The French government statement announcing Josephine Baker's symbolic installation in the Pantheon (her bodily remains stay in Monaco, where she died) praise her as a “resistance fighter and indefatigable anti-racist. She was in all the struggles which joined together people of goodwill in France and throughout the world”.   

Yet it is not only her courage and her lifelong fight for justice that made Josephine Baker great. What you can see, in the clips below, is the magical quality that made her one of the most arresting and liberating artists of the twentieth century. She was someone who generated gigawatts of positive energy, enough to lighten up even the darkest of times, in a century that was so often plunged into gloom. She helped to make sex and the body and the colour of her skin things to be celebrated, not to be buried beneath layers of fabric and deceit.

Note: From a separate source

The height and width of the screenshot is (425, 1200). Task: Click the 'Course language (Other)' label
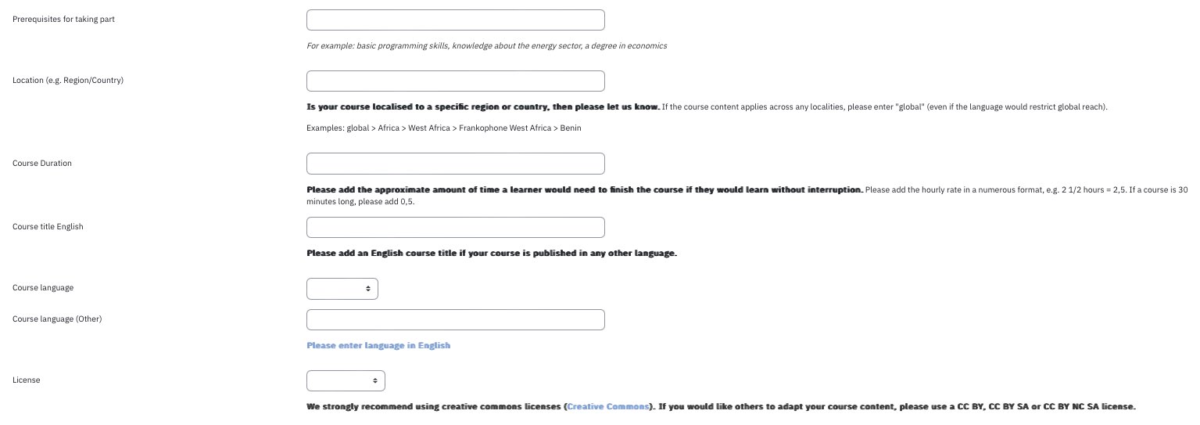click(57, 319)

PRINCESSE TAM TAM (1935)  Director Edmond T Greville

Josephine Baker was born Freda Josephine McDonald in1906, to Carrie McDonald, a domestic servant and - when the opportunities arose - a travelling entertainer in the racially-divided venues of the Mid-Western United States. Officially, Josephine's father was a musician, Eddie Carson. But, as an adult,

she often said that her blood father was in fact white, probably her mother's German employer. 

The young Josephine listened to her maternal grandmother's descriptions of life as

a slave, and experienced a harsh childhood of her own. Occasionally, she would be on the road, and even on stage, with Carrie and Eddie, but most of the time it was early to work in the master's house, then on to odd jobs around St Louis - sometimes earning extra cash by dancing in the streets. Her formal education was, at best, intermittent. 

 

Josephine's feelings about the hardships of growing up in St Louis would never mellow. At the age of 11 she witnessed the East St Louis riots, in which a white mob turned on a relatively wealthy black community. Up to 200 black citizens were murdered, under the acquiescent gaze of the police. More than 6,000 people were displaced from their homes...many of them permanently, as they feared to return.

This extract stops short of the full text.